Figure: layers of sensing

Whereas smart monitoring and sensing provides the first level of interpretation of sensor data – additional reasoning is often required to feed the user interfaces that enable the interaction with the various user groups. As a central building block, intelligence and decision making provides the bridge between sensing and interaction. In this research line, we will be dealing with (i) high level semantically meaningful concepts, (ii) deriving information post-hoc from multiple data sources, and (iii) defining fluent models of users or context. Major challenges that we will address involve:

• Creating holistic models that allow us to understand the intricate complexities of interactions between physical, cognitive, social, emotional, and environmental parameters in relationship to the person’s health or wellbeing goals;
• Defining and constructing models of users or health status in ways that foster interoperability in a rapidly digitizing environment;
• Designing the digital mind of the coach of the future – paving the way for truly natural and personalised interactions between virtual coaches and users;
• Creating open, collaborative platforms for the collection, storage, and analysis of large scale heterogeneous multi-modal data;
• Integrating the rapidly advancing technologies in the area of data science, deep learning and artificial intelligence in order to make optimal use of the wealth of data collected.

This building block concerns the design and development of user interaction tools, strategies and visualisations. The underlying knowledge about the user, goals, motivational regulations, and context is translated into concrete interactive tools that are tailored to the end-user in a motivating, understandable and engaging manner. The persuasive interaction line deals with building the right tools for the specified user, on a given interaction device, translating the desired intention into successful interaction strategies. We will address the following key challenges in this line of research:

• Derive fundamental knowledge-base for device- and technology-agnostic personalised user interaction and persuasive communication;
• Design and develop efficient and usable interactive tools using emerging technologies such as virtual reality, holograms, and future interactive technologies;
• Create persuasive and steering interaction strategy models to understand the interaction between motivation strategies for behaviour change and persuasive strategies for engagement and adherence;
• Create persuasive profiles, using data and real-time strategies (Just in time adaptive interventions to change behaviour);
• Develop methods to link the personal preferences, besides attitude or different physical capabilities, of any target group into a specific model for persuasive interaction design.
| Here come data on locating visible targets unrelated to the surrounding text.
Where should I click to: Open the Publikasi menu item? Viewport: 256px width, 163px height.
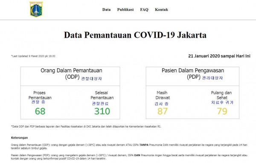pos(125,10)
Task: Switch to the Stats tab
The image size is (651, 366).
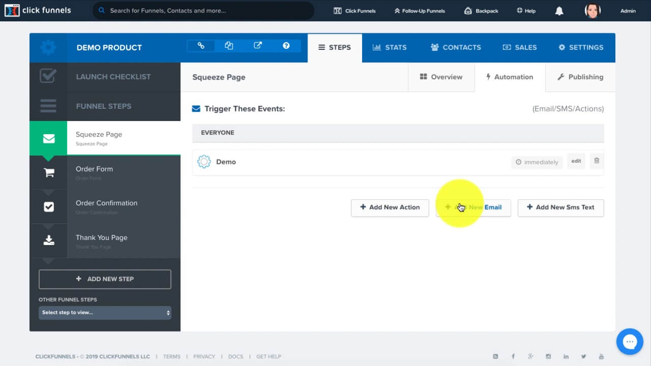Action: [x=390, y=47]
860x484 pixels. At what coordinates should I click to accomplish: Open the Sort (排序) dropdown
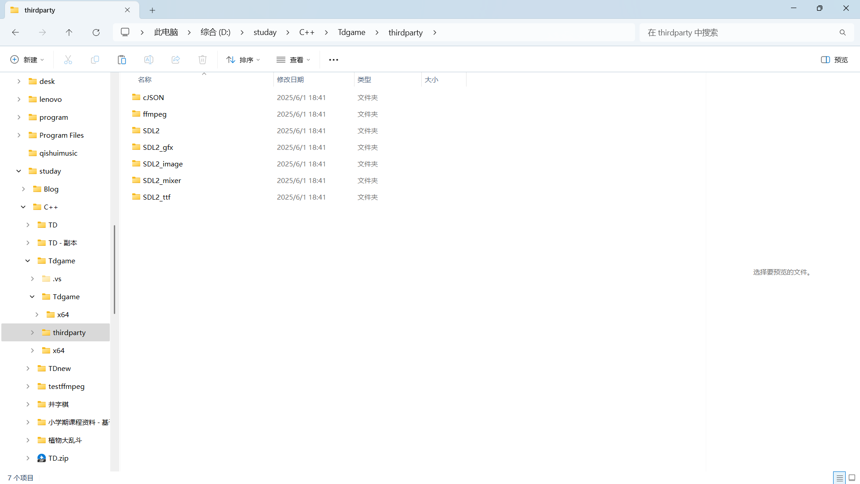[x=243, y=60]
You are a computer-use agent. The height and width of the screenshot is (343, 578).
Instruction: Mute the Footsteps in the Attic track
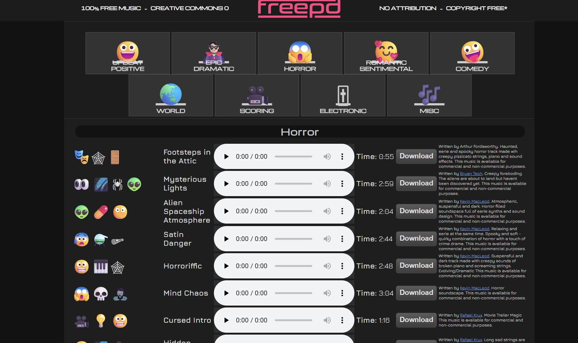[x=327, y=156]
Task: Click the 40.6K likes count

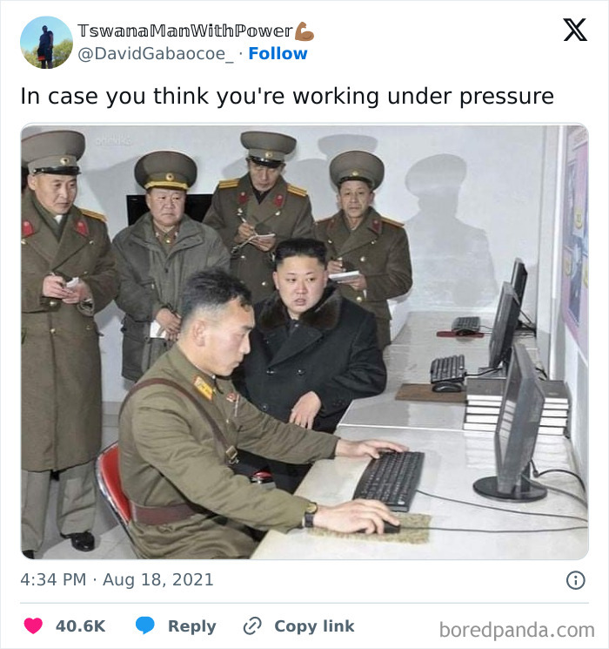Action: (81, 625)
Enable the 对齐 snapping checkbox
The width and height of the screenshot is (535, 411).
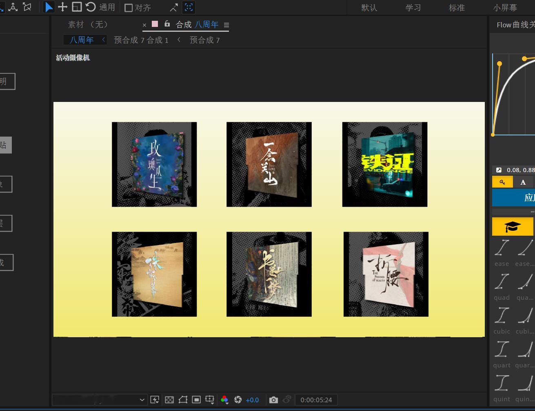coord(129,8)
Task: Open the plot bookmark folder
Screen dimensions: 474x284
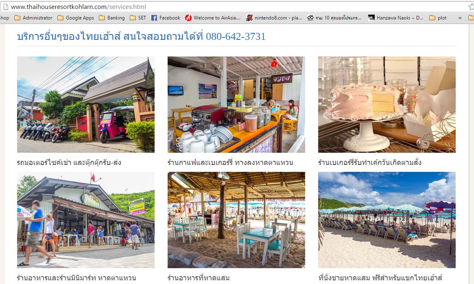Action: (x=438, y=18)
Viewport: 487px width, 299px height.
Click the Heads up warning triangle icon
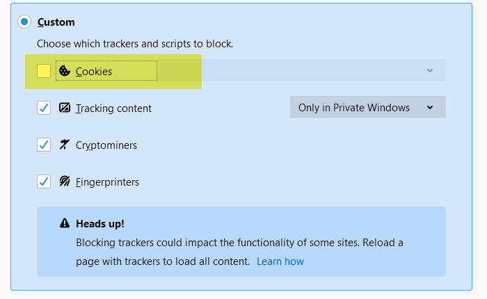tap(65, 223)

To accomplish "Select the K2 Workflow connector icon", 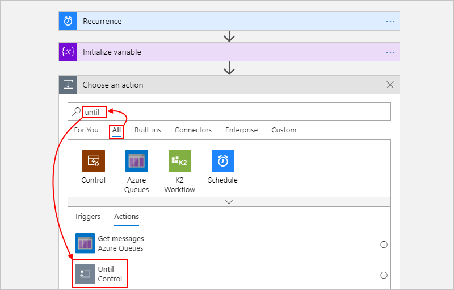I will pos(179,161).
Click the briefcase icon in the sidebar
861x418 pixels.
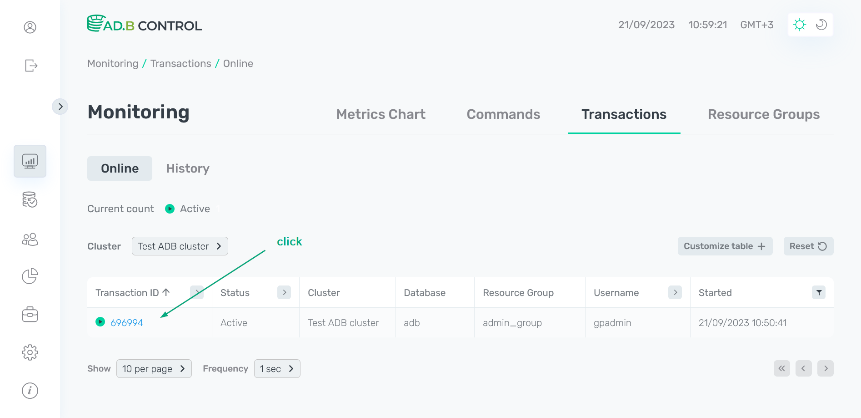(x=30, y=314)
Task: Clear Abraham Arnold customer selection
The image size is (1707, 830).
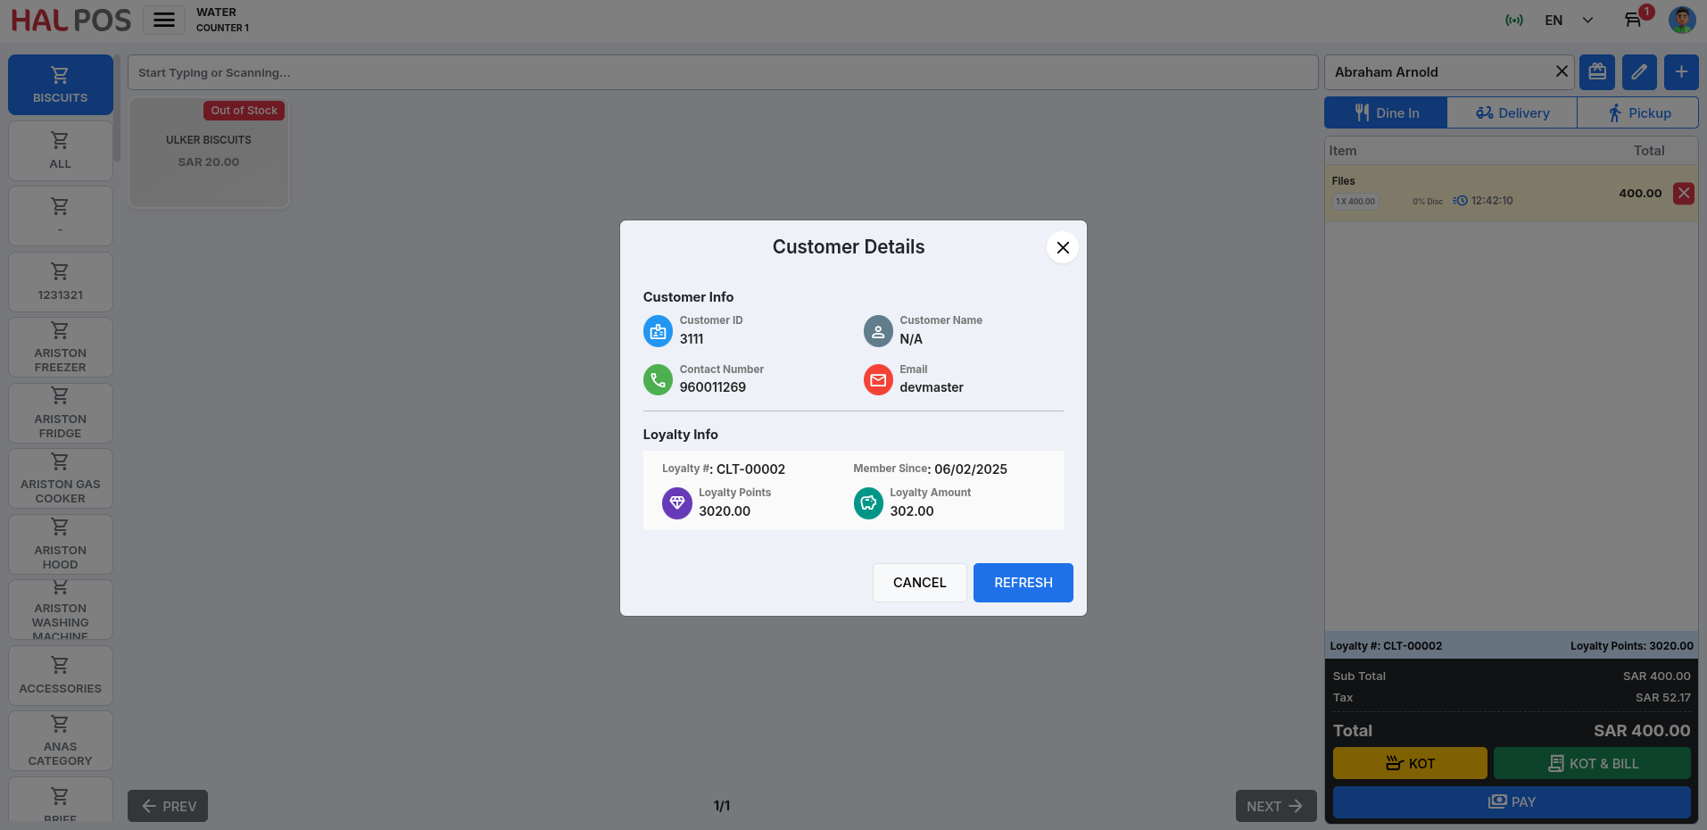Action: coord(1562,72)
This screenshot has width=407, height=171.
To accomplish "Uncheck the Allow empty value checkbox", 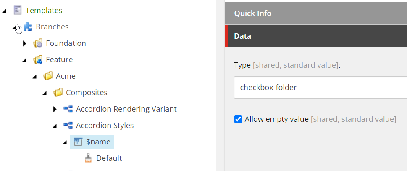I will 238,119.
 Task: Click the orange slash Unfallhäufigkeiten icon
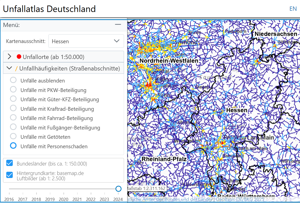pos(16,68)
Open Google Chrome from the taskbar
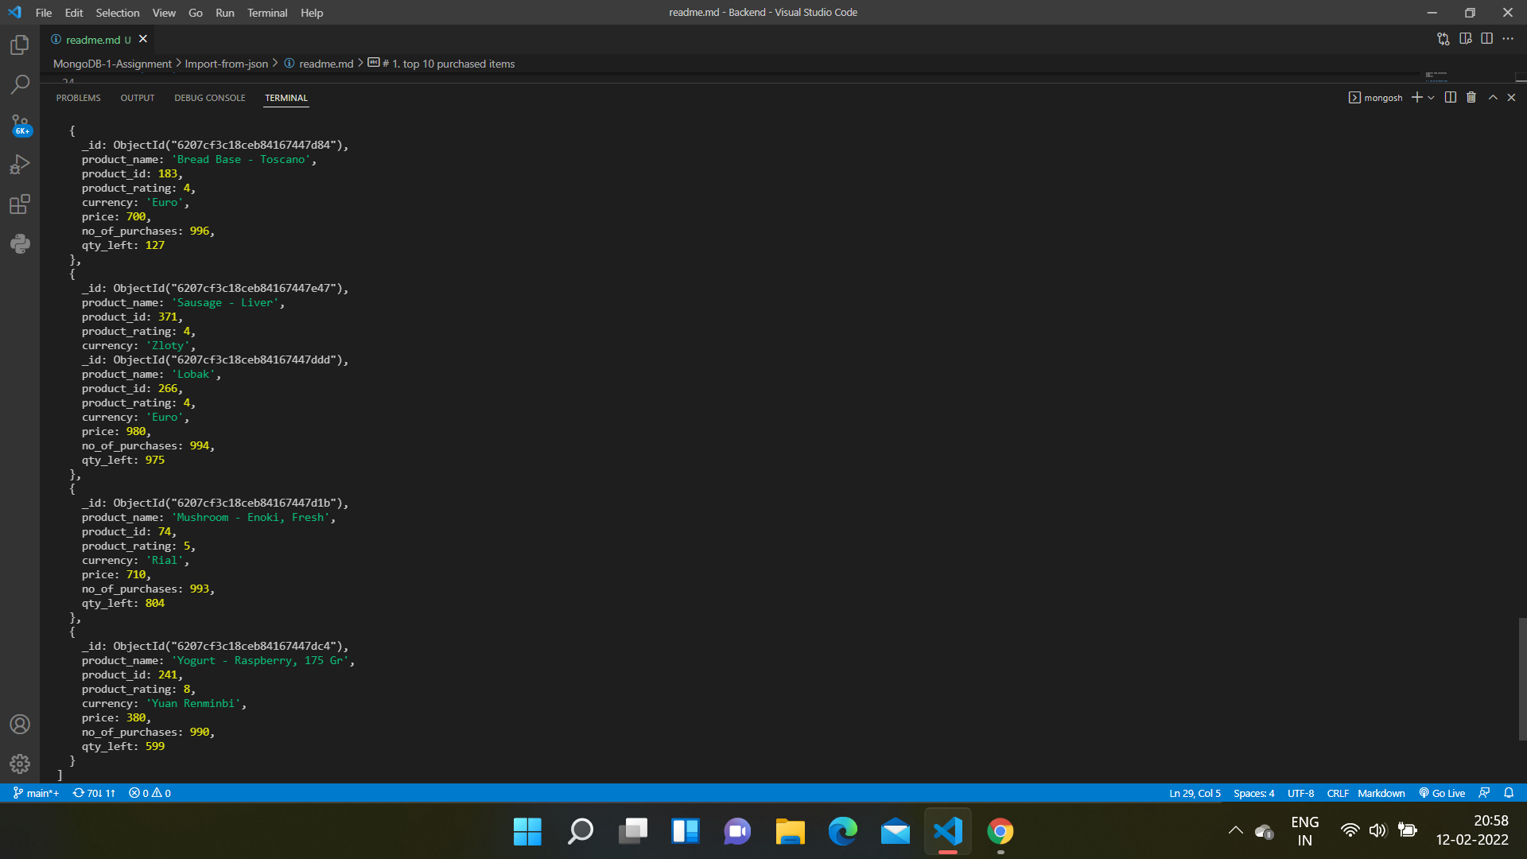Viewport: 1527px width, 859px height. pos(1001,831)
User studies are a vital part of creating successful personalised eHealth applications throughout the design and development of the technology, as well as to provide evidence needed for successful implementation into daily practice. Through iterative design and continuous user evaluations, design decisions can be validated as the eHealth solution matures. As eHealth solutions are both complex and disruptive, innovative evaluation methods are required to effectively generate evidence needed for implementation into daily care practices. Key challenges of this research line are:

• Development of iterative evaluation approaches, testbeds and methodologies that fit the iterative design approach and grow with the maturity of the technology;
• Development of automated new outcome criteria coming from the sensing and end user interaction modules;
• Research into implementation scenarios and behavioural change strategies to ensure real uptake in by users in daily practice;
• Development of business modelling methods and tools that give insight in the revenues and costs for the whole pallet of stakeholders involved as well as for each of them involved, separately.